What missed opportunities might there have been?
What training methods might make leaders leaders more capable of averting disaster in the future?
Crandall is a close associate of Gary Klein. Klein was famously entangled in a debate with the late Daniel Kahneman over the value of human intuition: Klein reveres its virtues and Kahneman made a career of exposing its limitations. I've returned again and again to both authors’ writings as a sourcebook for improving two critical ways conductors improve their skills:
How to observe a decision maker in the rumble of a naturalistic setting (i.e. a conductor in a rehearsal).
How to ask questions of an expert to elicit valuable information rather than the information that the expert thinks makes them sound smart. (That's a thing.)
Providing only an average interpretation of a phrase may be a crime against music and taste, but the stakes probably don't include death, ergo the resources and the research into musical decision making here is a bit thin. Instead, we have to turn to other professionals in high-stakes environments like aviation, medicine, and energy where, for the price of a ”wrong note” or “lack of ensemble cohesion,” the sky's the limit.
Here's what I've learned.
According to Klein, humans have at least 9 grand Sources of Power. They include storytelling, metaphor, and intuition. They also include rationality (Kahneman’s more deliberate “System 2”), although in highly dynamic environments where time is short and information is imperfect, rationality quickly falls apart. And, over long stretches, rationality gets tired while intuition remains.
My hunch is that this probably explains why conductors struggle to speak systematically about rehearsal in the first place - there is no coherent system to speak of. Instead, it's an intuitive habitus - an environment or field of activity which lacks a theory of itself; a game which people play but without rules they could explain.
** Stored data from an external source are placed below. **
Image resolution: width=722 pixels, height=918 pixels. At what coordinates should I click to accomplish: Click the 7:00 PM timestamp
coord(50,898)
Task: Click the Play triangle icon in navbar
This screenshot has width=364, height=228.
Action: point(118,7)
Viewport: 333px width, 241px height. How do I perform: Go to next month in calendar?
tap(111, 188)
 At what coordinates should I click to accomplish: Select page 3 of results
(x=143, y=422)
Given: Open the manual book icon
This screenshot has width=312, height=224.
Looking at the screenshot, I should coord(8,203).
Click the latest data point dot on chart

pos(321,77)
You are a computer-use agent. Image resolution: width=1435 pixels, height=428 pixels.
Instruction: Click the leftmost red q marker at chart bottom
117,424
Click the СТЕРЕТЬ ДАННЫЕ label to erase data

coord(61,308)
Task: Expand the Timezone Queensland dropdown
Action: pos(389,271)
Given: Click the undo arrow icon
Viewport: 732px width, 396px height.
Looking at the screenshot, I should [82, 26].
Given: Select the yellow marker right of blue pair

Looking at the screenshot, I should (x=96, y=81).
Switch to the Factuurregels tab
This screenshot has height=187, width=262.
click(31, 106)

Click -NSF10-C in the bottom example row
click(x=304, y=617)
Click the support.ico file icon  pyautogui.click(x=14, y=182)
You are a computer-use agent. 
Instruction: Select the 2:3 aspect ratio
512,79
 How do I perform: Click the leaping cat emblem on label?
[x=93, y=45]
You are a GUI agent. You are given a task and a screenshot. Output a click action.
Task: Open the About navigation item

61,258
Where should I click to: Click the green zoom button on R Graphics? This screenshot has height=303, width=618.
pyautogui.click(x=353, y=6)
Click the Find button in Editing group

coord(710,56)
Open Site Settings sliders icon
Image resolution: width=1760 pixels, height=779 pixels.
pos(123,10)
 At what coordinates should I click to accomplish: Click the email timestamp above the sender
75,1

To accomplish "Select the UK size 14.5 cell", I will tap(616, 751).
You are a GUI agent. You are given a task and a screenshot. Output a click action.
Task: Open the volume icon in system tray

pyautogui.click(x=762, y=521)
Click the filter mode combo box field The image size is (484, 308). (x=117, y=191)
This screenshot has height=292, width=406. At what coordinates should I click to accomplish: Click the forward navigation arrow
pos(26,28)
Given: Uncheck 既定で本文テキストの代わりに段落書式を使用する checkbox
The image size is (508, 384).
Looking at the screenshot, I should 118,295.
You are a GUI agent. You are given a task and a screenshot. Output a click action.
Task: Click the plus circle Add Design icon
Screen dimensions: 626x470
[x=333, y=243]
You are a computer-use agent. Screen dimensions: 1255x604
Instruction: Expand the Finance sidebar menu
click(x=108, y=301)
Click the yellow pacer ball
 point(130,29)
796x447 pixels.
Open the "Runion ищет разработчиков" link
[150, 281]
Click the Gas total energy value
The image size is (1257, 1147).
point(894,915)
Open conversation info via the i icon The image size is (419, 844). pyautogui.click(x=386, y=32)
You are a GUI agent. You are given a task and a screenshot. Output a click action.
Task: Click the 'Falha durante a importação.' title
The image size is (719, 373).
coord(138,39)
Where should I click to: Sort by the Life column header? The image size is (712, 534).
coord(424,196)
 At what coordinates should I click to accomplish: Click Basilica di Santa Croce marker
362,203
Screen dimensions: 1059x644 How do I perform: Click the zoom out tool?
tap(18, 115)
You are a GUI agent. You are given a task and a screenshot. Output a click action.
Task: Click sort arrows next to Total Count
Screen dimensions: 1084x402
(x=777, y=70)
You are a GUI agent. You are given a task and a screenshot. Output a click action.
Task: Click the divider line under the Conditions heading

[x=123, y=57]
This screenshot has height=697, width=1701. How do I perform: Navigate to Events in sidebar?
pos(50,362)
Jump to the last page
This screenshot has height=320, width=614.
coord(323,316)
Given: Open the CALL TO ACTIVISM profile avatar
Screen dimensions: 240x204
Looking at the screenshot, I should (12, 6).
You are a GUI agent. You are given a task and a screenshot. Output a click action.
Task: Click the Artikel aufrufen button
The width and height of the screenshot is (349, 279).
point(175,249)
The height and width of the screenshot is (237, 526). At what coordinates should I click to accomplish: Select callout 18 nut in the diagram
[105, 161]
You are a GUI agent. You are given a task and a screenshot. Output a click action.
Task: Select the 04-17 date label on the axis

That’s not at all to say that music is without rules, but the exact move-by-move rehearsal process is as unpredictable as a Polish Wigilia or an improv session with Wynton Marsalis, as author and professor Allison Wood Brooks convincingly shows. Instead, there are generative principles and guideposts, with an almost infinite number of possible variations.
Humans manage "miracles" and appear to display "ESP" because they have first developed a sense of what's typical, according to Klein. What's typical leads us to generate expectancies - our sense of what is likely to happen next. And violations of those expectancies drop us out of the smooth, inuitive System 1, and into the resource-intensive System 2.
My hunch: this concept of expectancies draws a direct line between experience and execution; and, it makes a direct connection to Score Prep. I think that score preparation is a sort of unique, almost Matrix-like process of downloading into short-term memory all of the relevant knowledge of our past experiences and research about the composition from the present to set up predictions about how a future rehearsal might unfold. Those deliberate System 2 thoughts then prepare the way for an intuitive System 1 rehearsal.
I’d like to close by trying to succinctly offer up a few takeaways that could be put into use today in rehearsal, either mine or yours.
There are good and less good ways to elicit knowledge from experts in the music profession. Try not to ask for advice, and instead try to ask for stories; we can be responsible for extracting the right lessons from those stories.
There are many details of rehearsal that are sometimes hard for experienced conductors to notice but are worth writing down when observing. Beyond conducting and performance, try to record on paper the specific word choice, the setting diagram, the temperature in the room, the height of the podium, the facial expressions of the musicians, and the quality of eye contact. These facts embed a range of otherwise invisible artistic decisions worth understanding.
Score prep is a time to generate expectancies, so that the ear can’t help but rely on intuition to notice.
Conducting ain’t rocket science, or nuclear science, or aviation. But rehearsal is highly sensitive to time pressure, incomplete information, and the sense of high stakes. It makes CTA a great place to turn to for suggestions.